» Exercise directions: How many lines of the data include the string "Given"? State that number alone.

Collected data entries

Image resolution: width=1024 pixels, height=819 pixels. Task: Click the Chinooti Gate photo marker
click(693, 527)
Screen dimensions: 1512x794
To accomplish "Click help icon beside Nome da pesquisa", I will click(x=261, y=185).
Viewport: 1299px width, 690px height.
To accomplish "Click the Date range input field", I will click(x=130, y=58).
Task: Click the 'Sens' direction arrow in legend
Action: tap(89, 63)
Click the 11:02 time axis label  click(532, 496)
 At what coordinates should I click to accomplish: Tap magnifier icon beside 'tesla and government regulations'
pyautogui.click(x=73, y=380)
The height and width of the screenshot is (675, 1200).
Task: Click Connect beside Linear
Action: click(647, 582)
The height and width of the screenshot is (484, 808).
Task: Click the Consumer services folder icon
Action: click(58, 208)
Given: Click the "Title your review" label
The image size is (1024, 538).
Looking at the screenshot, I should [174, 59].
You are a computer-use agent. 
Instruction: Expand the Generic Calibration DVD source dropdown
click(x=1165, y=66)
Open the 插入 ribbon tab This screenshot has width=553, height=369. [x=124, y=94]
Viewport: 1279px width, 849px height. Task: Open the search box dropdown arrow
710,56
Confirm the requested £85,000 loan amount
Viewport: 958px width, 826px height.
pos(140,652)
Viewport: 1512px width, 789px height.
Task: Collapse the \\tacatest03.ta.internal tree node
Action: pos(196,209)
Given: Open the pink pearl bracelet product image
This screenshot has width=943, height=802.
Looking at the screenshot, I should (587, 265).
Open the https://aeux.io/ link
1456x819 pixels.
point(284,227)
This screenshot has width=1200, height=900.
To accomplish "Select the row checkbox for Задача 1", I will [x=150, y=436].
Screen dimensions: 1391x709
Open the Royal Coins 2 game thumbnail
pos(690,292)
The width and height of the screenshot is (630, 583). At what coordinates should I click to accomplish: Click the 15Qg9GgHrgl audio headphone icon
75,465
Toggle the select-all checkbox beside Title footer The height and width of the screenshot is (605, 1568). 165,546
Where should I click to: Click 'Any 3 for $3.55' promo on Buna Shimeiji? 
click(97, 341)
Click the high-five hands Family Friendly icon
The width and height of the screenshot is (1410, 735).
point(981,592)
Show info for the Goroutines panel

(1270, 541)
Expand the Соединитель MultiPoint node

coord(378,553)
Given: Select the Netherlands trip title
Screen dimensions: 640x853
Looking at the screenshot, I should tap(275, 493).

» Answer section: 3